The angel trumpet plant measures between 4 and 5 feet tall, with a 5-foot spread at maturity.The plant produces dramatic, trumpet-shaped flowers that bloom in shades of white, pink, orange, red and yellow, just to name a few. Angel trumpet flowers measure 6 to 8 inches in length, and give off a pleasing aroma that is highly noticeable in the evening.
Angel trumpet plants are hardy in USDA planting zones 9 through 11, where the winter temperatures do not fall below 20 degrees Fahrenheit. In its natural environment, the angel trumpet plant grows within the moist soils of country meadows and sloped terrains. In the garden environment, angel trumpets prefer sunny, well-drained soil, kept moist at all times to a 1-inch depth.
Gardeners should consider a soil test prior to planting an angel trumpet plant. Angel trumpets prefer to grow in soil with a pH between 6.5 and 7.0. A soil test purchased from a garden center can help to determine the pH of the soil. If the test comes back with a pH lower than 6.5, lime added to the soil will raise it. For a soil test that measures above 7.0, peat moss mixed in with the soil will lower the pH. Both the lime and the peat moss are applied according to manufacturer’s instructions.

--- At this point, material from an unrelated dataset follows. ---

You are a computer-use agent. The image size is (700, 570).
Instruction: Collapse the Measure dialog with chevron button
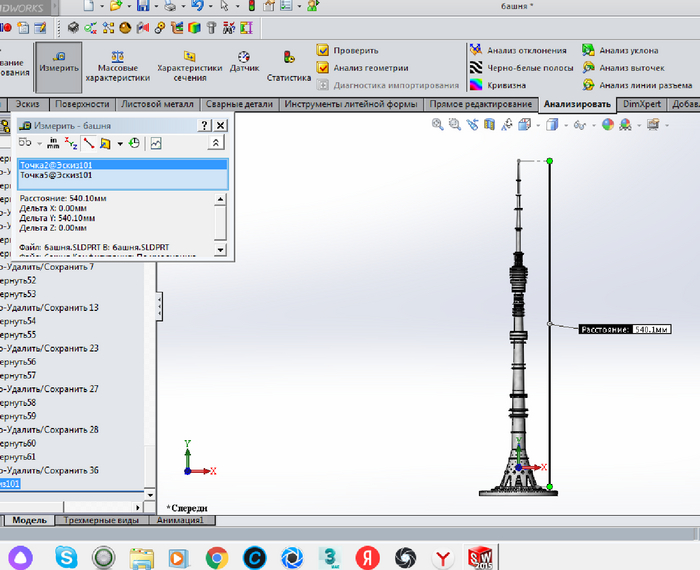pos(218,144)
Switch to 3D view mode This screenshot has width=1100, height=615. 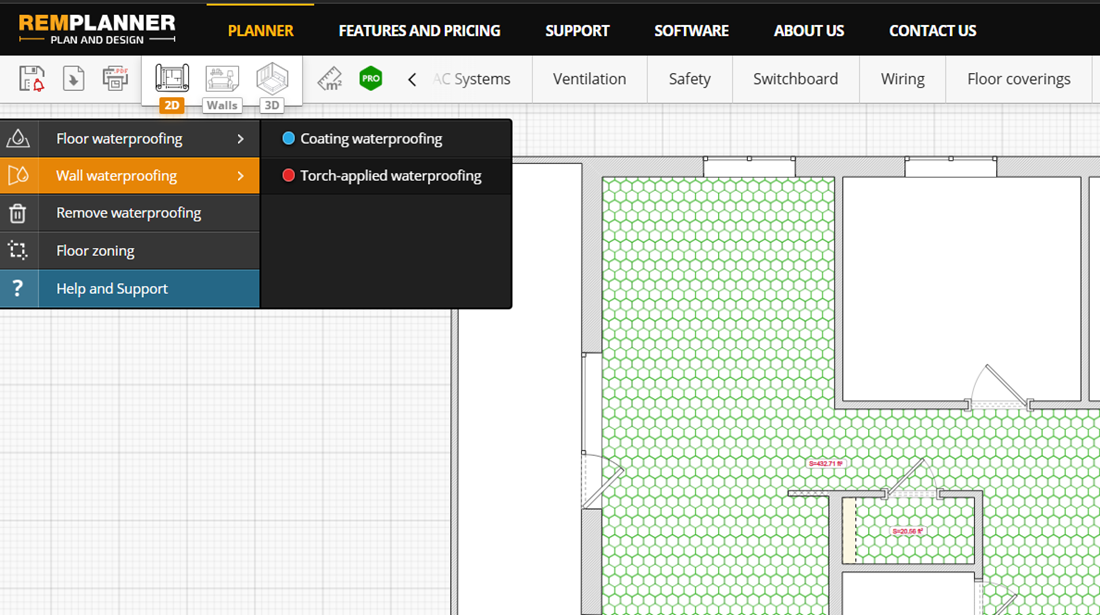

The angel trumpet plant is prone to pests, such as spider mites and caterpillars. Caterpillars are the most damaging of the two, ravenously eating the leaves of the angel trumpet when left to feed on the plants. A steady stream of water is usually enough to deter spider mites but the caterpillars may require handpicking or the use of an insecticidal soap applied per label instructions.
It is important to keep in mind that the foliage and flowers of the angel trumpet plant are poisonous. In fact, Better Homes and Gardens reports that some localities have banned the planting of angel trumpets. Symptoms of angel trumpet poisoning include hallucinations, muscle weakness, dry mouth, fever, paralysis and a rise in blood pressure and pulse rate. Suspected ingestion requires immediate medical attention.